Marco Polo:¿aventurero o farsante? (2)


Los Polo estuvieron aproximadamente 17 años en China. Cada vez que la familia manifestaba su intención de volver a casa, Kublai encontraba una excusa para retenerlos. Finalmente, en 1292 (1290 según otras fuentes), el emperador accedió a dejarlos partir, no sin antes encomendarles una última misión: escoltar a una joven princesa china, Cocacin, hasta Persia, donde iba a contraer matrimonio con el primer mandatario del país.

La ruta terrestre estaba bloqueada debido a conflictos y guerras internas, por lo que el viaje se realizaría por mar. La flota con la que contaron constaba de 14 navíos más grandes que cualquier otro que Marco hubiese visto antes. Los barcos venecianos a los que estaban acostumbrados los Polo eran naves sólidas pero pequeñas, diseñadas para las tranquilas aguas del Mediterráneo y el mar Negro. Estos, sin embargo, eran grandes juncos preparados para surcar los océanos, cuyas bodegas tenían capacidad para almacenar no sólo provisiones para dos años, sino todo lo que los Polo habían ido acumulando durante su larga estancia en China. Y esto no era poco importante. Si hubieran viajado por tierra, habrían perdido la mayor parte de su cargamento en concepto de impuestos regionales, chantajes y sobornos.
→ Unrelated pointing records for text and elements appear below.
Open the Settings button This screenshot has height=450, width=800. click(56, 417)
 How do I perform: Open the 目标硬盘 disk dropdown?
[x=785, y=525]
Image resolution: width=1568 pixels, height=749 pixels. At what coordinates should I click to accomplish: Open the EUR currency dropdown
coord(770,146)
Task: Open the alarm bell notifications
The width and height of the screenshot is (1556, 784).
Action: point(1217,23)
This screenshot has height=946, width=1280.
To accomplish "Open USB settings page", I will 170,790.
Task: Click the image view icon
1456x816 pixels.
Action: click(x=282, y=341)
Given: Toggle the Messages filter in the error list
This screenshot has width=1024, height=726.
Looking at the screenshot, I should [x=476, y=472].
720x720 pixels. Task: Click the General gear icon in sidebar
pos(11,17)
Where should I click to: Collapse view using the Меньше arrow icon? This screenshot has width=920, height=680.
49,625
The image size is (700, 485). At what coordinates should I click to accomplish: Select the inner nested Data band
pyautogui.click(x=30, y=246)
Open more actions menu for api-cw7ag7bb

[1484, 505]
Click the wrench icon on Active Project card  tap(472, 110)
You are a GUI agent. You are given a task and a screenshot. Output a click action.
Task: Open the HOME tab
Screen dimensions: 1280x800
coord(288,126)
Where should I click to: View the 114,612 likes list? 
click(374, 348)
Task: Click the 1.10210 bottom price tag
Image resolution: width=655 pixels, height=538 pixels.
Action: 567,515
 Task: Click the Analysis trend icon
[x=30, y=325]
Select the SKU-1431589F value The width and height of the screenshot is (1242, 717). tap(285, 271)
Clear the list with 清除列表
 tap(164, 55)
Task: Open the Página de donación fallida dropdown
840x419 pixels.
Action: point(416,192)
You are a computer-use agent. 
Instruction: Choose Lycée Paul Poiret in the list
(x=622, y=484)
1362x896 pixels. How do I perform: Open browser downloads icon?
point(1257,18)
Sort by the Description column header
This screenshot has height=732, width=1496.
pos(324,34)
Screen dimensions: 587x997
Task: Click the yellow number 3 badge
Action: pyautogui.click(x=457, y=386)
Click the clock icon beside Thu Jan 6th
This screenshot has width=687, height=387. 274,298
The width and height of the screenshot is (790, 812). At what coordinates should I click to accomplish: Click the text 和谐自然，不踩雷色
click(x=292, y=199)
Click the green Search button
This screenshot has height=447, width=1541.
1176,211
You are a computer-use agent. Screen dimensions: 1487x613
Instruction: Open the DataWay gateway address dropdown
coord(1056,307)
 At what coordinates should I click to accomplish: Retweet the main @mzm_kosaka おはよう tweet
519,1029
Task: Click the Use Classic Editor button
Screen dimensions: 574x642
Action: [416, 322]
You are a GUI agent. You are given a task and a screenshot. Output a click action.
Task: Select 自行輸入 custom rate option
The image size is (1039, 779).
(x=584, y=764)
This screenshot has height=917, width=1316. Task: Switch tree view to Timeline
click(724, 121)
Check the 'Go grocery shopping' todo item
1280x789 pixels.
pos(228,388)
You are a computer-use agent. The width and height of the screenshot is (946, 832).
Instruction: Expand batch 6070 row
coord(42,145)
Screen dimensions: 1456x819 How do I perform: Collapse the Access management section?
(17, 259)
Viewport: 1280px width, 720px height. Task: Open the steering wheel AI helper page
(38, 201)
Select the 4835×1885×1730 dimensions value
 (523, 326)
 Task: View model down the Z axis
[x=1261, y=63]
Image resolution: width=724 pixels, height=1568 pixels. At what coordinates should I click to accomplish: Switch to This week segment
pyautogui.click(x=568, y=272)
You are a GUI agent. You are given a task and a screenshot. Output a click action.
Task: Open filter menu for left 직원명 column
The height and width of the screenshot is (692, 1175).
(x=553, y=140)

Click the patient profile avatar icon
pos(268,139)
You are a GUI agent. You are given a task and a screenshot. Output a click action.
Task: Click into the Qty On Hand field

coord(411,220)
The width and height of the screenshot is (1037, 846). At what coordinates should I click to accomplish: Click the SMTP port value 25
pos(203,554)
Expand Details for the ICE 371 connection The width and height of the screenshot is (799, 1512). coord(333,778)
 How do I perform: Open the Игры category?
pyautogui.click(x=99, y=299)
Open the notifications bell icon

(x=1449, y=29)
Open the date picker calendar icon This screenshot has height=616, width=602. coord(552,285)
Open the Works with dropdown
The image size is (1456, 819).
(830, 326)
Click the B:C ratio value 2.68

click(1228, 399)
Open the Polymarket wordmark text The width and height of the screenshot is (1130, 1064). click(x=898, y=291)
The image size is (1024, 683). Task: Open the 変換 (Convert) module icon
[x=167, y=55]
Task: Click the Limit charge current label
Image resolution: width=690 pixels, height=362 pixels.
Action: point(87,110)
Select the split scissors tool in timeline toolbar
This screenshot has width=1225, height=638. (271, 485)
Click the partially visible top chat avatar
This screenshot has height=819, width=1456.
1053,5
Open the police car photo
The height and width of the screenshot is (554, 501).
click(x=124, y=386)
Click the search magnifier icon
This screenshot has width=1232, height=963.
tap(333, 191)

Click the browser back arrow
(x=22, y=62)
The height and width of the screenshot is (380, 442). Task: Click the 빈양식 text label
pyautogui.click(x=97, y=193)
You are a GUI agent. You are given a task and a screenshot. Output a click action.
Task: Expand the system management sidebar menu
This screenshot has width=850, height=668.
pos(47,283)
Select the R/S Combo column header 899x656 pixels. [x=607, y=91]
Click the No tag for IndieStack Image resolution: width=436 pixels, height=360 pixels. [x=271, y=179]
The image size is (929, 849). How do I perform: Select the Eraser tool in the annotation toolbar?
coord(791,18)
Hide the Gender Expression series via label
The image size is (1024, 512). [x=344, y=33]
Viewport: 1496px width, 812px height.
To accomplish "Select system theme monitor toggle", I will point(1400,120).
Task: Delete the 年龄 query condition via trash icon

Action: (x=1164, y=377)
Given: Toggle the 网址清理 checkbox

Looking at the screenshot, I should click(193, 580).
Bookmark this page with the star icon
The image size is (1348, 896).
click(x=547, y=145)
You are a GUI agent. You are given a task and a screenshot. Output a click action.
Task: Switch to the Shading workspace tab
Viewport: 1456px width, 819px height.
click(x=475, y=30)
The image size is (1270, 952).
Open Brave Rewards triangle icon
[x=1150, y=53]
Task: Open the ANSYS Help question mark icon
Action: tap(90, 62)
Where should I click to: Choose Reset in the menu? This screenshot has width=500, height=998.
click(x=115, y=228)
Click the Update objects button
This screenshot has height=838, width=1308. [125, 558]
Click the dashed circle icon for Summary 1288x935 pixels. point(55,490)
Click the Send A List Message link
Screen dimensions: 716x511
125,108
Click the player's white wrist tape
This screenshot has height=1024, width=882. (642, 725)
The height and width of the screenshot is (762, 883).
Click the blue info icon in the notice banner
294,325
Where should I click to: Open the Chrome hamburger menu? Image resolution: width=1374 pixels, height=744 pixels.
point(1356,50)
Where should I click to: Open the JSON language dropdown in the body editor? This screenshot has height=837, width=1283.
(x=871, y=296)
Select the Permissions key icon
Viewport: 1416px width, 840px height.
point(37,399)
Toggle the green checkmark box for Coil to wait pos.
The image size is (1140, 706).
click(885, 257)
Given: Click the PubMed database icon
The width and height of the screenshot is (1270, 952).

Ahora tenían un pasaje para Persia que les permitiría evitar esos gravámenes y por el que no tendrían que pagar nada.

Así, cargados con sus mercancías, la princesa Cocacin y otra princesa de reserva para el caso de la que la primera muriera, la flota zarpó hacia Persia. Como era entonces práctica universal, navegaban cerca de la costa, lo que permitió a Polo añadir toques exóticos a su diario. Describió las costas de Sri Lanka, India y Arabia y pretendió haber estado también en Zanzíbar y Madagascar que, dijo, estaba al fin del mundo. Informó también de un par de extrañas islas en el océano Índico, una de las cuales estaba habitada por hombres, la otra por mujeres; ambas poblaciones se juntaban entre marzo y mayo para procrear y después de separaban de nuevo. Los niños eran criados en la isla femenina hasta que cumplían 14 años, momento en el cual eran separados según su sexo.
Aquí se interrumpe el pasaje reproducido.